# Task inputs

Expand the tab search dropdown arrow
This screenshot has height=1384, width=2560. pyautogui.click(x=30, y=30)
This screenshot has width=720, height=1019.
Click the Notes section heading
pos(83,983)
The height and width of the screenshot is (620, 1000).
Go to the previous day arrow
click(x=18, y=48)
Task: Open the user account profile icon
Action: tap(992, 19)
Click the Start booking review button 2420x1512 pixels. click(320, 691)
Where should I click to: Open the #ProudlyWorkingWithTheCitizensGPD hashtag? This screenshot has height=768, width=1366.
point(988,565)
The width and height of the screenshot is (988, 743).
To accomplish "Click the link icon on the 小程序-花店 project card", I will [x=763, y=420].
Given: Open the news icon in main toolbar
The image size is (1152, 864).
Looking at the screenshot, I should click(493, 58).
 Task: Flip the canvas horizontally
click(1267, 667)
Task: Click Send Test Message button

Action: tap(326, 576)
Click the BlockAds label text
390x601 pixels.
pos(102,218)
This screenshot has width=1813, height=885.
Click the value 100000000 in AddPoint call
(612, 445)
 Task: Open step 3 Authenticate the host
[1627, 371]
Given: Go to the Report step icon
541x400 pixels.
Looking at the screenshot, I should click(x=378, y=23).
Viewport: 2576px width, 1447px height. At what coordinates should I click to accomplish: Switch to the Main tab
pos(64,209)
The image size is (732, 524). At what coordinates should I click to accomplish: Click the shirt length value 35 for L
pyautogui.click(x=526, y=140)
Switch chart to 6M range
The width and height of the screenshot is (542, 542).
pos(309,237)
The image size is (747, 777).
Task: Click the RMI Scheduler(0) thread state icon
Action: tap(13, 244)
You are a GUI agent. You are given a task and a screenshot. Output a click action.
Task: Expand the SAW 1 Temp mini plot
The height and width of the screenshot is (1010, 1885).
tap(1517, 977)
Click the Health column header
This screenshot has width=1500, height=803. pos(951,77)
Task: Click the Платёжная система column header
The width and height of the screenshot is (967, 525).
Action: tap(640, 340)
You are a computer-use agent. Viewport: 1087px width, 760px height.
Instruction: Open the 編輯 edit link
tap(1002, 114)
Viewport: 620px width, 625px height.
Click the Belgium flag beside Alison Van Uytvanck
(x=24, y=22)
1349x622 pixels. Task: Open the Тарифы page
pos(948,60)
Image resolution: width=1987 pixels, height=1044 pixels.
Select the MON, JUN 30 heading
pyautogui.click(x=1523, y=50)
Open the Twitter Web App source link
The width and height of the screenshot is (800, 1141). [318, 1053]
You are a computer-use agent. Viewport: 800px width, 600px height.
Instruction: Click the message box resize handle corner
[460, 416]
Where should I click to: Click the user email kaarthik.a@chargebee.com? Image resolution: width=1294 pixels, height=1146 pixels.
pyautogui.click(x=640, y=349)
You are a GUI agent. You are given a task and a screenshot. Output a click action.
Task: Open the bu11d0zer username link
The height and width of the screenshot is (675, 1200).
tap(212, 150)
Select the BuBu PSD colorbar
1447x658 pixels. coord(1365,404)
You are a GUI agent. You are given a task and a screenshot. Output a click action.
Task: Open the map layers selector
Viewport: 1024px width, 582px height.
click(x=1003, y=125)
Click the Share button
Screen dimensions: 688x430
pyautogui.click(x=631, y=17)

# What the exercise asks
Could you print the data starting with the line containing "Task: Flip the canvas horizontally" and going on through the line containing "pyautogui.click(x=1523, y=50)", with both of those lines included, exactly as they appear?

# Solution to the exercise
 Task: Flip the canvas horizontally
click(1267, 667)
Task: Click Send Test Message button

Action: tap(326, 576)
Click the BlockAds label text
390x601 pixels.
pos(102,218)
This screenshot has width=1813, height=885.
Click the value 100000000 in AddPoint call
(612, 445)
 Task: Open step 3 Authenticate the host
[1627, 371]
Given: Go to the Report step icon
541x400 pixels.
Looking at the screenshot, I should click(x=378, y=23).
Viewport: 2576px width, 1447px height. At what coordinates should I click to accomplish: Switch to the Main tab
pos(64,209)
The image size is (732, 524). At what coordinates should I click to accomplish: Click the shirt length value 35 for L
pyautogui.click(x=526, y=140)
Switch chart to 6M range
The width and height of the screenshot is (542, 542).
pos(309,237)
The image size is (747, 777).
Task: Click the RMI Scheduler(0) thread state icon
Action: tap(13, 244)
You are a GUI agent. You are given a task and a screenshot. Output a click action.
Task: Expand the SAW 1 Temp mini plot
The height and width of the screenshot is (1010, 1885).
tap(1517, 977)
Click the Health column header
This screenshot has width=1500, height=803. pos(951,77)
Task: Click the Платёжная система column header
The width and height of the screenshot is (967, 525).
Action: tap(640, 340)
You are a computer-use agent. Viewport: 1087px width, 760px height.
Instruction: Open the 編輯 edit link
tap(1002, 114)
Viewport: 620px width, 625px height.
Click the Belgium flag beside Alison Van Uytvanck
(x=24, y=22)
1349x622 pixels. Task: Open the Тарифы page
pos(948,60)
Image resolution: width=1987 pixels, height=1044 pixels.
Select the MON, JUN 30 heading
pyautogui.click(x=1523, y=50)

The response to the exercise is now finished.